Smoking is the best. And the world is a terrible place when you’re not. If you have made the uninformed decision to quit, there are a whole host of things that you will inevitably turn to when are having a nic fit. Most of these will not help. And some of them are pretty damn bad for you. But we wouldn’t blame you for going down that road. Here are 8 things to avoid when you quit smoking.
8. Eating

Not just snacks here and there, either. It’ll be every bit of food in your house that is heavy, fatty, and/or greasy. You’ll amaze yourself with how good it feels to sit and stuff your face, and sob into your ice cream because of it. Anything will seem like a good meal if it fills the void that a lack of nicotine has made. Or you’ll give yourself a heart attack and then hopefully be free of this hell.
7. Begging

You will assault everyone whit whom you come into contact. Like a time traveler stuck in the past, you’ll throw yourself at anyone you can get your hands on in the hopes that they’ll have one precious cancer stick. They’ll awkwardly reject you, blatantly run away, or punch you in the throat out of reflex and terror. Warning: you will most likely make at least one child cry or be electrocuted by the cops.

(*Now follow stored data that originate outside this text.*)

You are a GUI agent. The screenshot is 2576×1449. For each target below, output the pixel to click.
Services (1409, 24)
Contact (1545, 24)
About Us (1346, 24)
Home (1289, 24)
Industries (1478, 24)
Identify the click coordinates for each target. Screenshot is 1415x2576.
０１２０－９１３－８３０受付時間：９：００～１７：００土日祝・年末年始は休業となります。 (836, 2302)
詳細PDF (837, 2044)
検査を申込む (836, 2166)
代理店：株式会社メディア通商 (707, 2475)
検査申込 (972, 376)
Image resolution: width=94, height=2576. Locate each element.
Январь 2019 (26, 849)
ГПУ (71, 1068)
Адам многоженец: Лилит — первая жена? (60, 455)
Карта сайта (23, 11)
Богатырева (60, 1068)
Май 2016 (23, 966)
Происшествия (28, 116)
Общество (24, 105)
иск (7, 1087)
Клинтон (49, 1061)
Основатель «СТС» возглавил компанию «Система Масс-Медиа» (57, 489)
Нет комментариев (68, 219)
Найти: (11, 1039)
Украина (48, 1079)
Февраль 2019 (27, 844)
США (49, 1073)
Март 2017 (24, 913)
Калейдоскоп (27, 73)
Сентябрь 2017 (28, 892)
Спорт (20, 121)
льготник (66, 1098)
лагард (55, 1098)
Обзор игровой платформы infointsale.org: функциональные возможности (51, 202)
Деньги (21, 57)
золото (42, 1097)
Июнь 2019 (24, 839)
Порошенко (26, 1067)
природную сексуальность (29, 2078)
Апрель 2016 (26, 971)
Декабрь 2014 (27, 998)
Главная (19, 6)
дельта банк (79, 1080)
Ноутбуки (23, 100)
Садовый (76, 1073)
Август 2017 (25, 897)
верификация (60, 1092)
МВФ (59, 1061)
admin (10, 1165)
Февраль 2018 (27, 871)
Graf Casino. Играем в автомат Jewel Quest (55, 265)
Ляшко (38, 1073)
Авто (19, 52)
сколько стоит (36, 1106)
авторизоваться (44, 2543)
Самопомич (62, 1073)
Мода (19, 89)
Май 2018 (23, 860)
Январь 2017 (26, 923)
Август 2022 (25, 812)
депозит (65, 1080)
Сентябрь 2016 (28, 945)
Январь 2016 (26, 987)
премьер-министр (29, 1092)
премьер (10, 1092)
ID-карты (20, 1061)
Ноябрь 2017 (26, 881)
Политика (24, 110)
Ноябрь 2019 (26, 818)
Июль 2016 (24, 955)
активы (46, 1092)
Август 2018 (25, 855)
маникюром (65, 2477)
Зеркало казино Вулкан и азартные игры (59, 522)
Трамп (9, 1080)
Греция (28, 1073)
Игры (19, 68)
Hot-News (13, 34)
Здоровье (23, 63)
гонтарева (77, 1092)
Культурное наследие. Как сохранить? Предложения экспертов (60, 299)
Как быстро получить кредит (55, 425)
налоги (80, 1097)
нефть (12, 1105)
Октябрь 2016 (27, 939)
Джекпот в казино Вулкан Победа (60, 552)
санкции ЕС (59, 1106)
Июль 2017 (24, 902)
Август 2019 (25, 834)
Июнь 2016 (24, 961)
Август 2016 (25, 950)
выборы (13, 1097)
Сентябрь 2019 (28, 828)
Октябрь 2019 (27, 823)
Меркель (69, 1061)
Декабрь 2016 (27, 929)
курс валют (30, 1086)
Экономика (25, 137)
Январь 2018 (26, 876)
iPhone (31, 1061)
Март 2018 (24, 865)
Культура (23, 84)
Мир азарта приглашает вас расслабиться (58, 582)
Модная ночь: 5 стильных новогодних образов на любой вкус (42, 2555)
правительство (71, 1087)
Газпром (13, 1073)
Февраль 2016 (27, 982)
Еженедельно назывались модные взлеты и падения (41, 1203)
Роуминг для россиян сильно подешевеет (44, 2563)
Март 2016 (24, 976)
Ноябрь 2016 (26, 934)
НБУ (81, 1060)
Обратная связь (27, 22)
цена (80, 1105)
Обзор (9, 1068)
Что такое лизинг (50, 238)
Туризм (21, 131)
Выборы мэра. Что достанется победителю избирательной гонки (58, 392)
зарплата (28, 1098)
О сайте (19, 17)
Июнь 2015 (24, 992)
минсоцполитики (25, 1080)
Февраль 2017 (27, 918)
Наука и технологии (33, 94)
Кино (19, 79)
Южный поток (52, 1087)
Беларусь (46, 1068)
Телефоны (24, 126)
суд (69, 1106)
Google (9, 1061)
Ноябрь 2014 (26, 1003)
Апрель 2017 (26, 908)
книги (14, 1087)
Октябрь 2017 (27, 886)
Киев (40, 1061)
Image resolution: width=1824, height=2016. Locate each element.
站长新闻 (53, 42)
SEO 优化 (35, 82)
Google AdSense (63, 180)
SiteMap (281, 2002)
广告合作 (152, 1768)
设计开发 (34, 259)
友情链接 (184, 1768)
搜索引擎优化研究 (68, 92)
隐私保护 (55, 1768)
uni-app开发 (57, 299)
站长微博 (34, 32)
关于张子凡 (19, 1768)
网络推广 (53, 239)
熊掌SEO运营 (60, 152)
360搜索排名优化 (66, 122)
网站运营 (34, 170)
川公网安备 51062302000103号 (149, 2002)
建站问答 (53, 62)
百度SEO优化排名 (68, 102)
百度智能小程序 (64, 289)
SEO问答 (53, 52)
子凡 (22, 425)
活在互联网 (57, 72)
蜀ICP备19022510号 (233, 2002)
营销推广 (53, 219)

Expect a video of you on YouTube with people “loling” at your suffering.
6. Becoming Ganesh

I don’t mean you’ll want to literally become this Hindu deity, but you’ll take on his attributes. You’ll adapt his elephant-like fear of mice very quickly. Any and all scuttles or small noises will cause you to rain down hellfire and smite bitches left and right. Yes, this will include; strangers’ babies, your own mother, and inanimate objects. Those motherfuckers. Hopefully this doesn’t extend to writers on the internet.
5. Butt-picking

This actually sounds less disgusting than what I really mean. At one point, you’ll be staring at your ashtrays or the pavement with sick desperation. If there’s any unfinished cigarette around, you’ll debate smoking it just to stop it from mocking you. As you realize what you’re doing, you’ll be hit with a shame akin to a junkie giving head for his fix. Don’t worry, this feeling will fade if you opt for weeping in the shower instead.